These conflicts are not new. Stephen Skowronek, John A. Dearborn, and Desmond King trace the tensions between presidential power and the depth of the American state back through the decades and forward through the various settlements arrived at in previous eras. Phantoms of a Beleaguered Republic is about the breakdown of settlements and the abiding vulnerabilities of a Constitution that gave scant attention to administrative power. Rather than simply dump on Trump, the authors provide a richly historical perspective on the conflicts that rocked his presidency, and they explain why, if left untamed, the phantom twins will continue to pull the American government apart. Now, in this expanded paperback edition, they address the tumultuous Trump-Biden transition and reflect more broadly on the problems of presidential democracy in America today.
John A. Dearborn is an Assistant Professor of Political Science and the Carolyn T. and Robert M. Rogers Dean's Faculty Fellow at Vanderbilt University. He is the author of Power Shifts: Congress and Presidential Representation (2021). He received the 2020 George C. Edwards III Award for Best Dissertation on Executive Politics as well as the 2020 E. E. Schattschneider Award for Best Dissertation on American Government from the American Political Science Association.

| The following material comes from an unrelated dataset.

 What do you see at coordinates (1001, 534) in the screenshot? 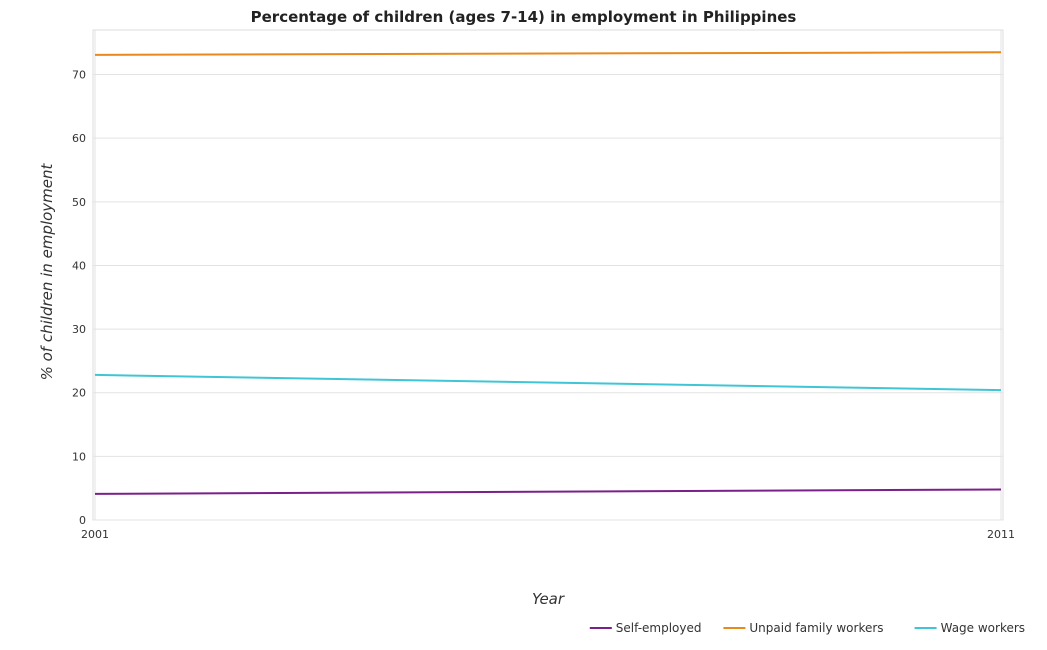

Desmond King is the Andrew W. Mellon Professor of American Government at the University of Oxford and a Fellow of Nuffield College, Oxford. He works on racial inequality and the American state, and his publications include Making Americans: Immigration, Race and the Origins of the Diverse Democracy (2000), Separate and Unequal: African Americans and the US Federal Government (2007), The Unsustainable American State (2009, with Lawrence Jacobs), Still a House Divided: Race and Politics in Obama's America (2011, with Rogers M Smith), and Fed Power: How Finance Wins (2016, with Lawrence R Jacobs). He is a Fellow of the Academia European, American Academy of Arts and Sciences, the British Academy and the National Academy of Social Insurance.